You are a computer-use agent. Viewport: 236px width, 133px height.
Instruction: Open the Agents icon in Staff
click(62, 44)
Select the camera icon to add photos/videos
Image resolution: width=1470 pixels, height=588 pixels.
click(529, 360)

> **Stated goal**:
Convert every line of the data above into a numbered list, leaving out any blank lines.

> **Reply to the exercise**:
1. You are a computer-use agent. Viewport: 236px width, 133px height.
2. Instruction: Open the Agents icon in Staff
3. click(62, 44)
4. Select the camera icon to add photos/videos
5. Image resolution: width=1470 pixels, height=588 pixels.
6. click(529, 360)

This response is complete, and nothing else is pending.